▶ DATA UNDER STUDY:
-.-.-
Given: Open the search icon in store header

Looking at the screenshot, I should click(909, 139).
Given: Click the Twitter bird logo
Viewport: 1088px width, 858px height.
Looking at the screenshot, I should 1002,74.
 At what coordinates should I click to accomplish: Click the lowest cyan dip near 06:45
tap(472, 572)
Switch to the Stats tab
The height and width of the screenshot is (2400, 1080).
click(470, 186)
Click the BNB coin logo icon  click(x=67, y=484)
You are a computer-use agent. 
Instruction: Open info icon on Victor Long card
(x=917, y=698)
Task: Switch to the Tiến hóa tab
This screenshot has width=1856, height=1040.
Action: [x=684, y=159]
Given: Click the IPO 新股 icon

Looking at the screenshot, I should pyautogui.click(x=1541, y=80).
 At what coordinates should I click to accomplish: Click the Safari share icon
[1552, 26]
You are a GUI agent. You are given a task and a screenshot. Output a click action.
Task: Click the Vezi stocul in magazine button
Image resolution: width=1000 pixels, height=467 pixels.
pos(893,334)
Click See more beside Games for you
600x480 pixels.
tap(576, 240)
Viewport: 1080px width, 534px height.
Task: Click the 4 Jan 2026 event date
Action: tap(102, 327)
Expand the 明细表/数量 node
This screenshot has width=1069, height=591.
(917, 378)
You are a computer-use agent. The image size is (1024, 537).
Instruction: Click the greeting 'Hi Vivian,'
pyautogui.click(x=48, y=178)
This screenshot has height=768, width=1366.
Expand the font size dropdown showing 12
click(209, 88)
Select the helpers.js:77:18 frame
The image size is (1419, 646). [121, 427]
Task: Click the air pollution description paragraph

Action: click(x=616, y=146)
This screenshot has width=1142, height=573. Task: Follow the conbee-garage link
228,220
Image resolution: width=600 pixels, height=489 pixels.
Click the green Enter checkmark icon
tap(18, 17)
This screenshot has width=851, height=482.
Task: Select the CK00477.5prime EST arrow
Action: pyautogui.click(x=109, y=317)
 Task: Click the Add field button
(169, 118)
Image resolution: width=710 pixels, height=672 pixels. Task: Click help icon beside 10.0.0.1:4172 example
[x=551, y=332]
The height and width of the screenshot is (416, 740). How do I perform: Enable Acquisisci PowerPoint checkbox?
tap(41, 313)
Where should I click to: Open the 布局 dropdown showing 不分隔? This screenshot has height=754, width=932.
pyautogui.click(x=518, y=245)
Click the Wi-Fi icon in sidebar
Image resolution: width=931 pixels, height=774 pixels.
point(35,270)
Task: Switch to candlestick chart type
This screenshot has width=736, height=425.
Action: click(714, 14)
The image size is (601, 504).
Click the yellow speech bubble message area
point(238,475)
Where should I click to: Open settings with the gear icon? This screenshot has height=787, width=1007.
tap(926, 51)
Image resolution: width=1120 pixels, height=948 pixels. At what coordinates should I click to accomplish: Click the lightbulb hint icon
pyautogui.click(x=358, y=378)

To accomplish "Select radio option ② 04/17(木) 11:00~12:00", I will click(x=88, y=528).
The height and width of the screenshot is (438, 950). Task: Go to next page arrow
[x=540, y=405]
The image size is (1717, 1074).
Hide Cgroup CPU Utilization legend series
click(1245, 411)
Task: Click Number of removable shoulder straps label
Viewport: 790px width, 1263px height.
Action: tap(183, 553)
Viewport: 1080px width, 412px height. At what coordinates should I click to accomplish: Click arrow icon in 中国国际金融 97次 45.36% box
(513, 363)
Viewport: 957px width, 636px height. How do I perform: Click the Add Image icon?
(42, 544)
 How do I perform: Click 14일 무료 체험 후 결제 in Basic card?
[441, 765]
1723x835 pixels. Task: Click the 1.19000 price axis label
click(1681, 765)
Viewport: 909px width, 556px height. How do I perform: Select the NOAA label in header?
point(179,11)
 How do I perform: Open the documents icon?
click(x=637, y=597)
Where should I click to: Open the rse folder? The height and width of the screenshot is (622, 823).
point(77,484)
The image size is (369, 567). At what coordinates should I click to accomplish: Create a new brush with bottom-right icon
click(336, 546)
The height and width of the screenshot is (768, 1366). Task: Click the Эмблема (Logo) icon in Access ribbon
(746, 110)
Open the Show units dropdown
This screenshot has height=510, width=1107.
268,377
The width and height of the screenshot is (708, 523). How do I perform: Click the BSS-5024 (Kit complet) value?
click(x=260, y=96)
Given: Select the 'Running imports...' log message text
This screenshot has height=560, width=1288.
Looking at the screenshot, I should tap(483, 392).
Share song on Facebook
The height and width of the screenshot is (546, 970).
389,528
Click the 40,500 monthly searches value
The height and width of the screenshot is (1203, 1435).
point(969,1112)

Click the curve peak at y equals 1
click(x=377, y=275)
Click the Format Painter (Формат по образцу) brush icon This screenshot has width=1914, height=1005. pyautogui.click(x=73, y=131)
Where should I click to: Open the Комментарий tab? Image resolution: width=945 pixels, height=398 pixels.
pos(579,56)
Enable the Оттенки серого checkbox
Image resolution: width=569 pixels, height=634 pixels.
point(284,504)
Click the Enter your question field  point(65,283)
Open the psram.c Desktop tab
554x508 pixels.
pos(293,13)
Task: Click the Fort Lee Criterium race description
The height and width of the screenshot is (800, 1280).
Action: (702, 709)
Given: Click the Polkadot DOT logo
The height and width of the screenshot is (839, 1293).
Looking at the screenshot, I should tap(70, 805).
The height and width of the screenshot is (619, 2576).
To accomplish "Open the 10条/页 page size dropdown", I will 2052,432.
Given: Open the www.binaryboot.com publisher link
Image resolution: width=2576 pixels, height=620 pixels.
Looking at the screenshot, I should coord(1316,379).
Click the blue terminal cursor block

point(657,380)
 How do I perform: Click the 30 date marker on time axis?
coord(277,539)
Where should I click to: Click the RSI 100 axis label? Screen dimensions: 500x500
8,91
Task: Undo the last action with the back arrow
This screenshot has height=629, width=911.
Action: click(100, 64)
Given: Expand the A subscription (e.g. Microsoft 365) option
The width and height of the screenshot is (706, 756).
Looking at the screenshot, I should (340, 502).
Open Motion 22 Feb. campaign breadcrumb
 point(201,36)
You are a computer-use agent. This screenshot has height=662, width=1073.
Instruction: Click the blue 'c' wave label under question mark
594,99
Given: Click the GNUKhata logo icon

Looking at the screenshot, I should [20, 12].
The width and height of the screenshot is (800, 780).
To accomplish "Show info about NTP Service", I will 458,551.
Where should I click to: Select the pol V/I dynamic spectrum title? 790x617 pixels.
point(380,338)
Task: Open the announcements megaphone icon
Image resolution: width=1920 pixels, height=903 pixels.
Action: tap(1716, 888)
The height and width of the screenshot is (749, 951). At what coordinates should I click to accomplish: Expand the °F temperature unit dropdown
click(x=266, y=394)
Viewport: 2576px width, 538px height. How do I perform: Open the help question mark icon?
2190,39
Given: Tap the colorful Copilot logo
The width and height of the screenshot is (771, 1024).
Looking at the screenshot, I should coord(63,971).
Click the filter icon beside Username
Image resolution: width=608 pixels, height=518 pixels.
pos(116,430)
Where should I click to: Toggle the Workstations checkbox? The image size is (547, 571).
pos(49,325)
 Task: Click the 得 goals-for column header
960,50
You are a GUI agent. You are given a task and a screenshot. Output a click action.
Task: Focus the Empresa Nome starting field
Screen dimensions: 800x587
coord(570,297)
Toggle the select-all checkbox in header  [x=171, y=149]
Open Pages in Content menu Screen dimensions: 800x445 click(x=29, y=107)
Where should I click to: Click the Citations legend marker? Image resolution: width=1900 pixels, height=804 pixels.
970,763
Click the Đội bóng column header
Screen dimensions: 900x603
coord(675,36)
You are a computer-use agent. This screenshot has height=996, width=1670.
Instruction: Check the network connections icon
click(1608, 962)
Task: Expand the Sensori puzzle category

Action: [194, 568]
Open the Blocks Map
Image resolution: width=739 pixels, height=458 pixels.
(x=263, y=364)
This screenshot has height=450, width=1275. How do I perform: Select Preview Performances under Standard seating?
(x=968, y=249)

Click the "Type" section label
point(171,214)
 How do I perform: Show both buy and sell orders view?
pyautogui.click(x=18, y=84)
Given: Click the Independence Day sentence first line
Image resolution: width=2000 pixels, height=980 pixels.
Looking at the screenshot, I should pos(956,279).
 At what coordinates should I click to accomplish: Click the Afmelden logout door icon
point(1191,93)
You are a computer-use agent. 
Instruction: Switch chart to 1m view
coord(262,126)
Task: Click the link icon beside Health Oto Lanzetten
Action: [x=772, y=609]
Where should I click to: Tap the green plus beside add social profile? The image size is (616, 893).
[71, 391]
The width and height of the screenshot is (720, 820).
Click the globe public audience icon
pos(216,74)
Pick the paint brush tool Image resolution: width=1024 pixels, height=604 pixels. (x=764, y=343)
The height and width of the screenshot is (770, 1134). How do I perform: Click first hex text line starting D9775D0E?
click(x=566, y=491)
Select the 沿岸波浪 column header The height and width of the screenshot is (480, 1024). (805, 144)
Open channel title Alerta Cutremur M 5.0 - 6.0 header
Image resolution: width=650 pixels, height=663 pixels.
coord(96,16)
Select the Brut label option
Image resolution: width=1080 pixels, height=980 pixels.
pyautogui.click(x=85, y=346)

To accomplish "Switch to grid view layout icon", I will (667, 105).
-.-.-
▶ WHAT TO PRODUCE:
Lines containing the word "will": copy each of them from the material.

▶ REPLY:
To accomplish "Select radio option ② 04/17(木) 11:00~12:00", I will click(x=88, y=528).
To accomplish "Open the 10条/页 page size dropdown", I will 2052,432.
To accomplish "Show info about NTP Service", I will 458,551.
To accomplish "Switch to grid view layout icon", I will (667, 105).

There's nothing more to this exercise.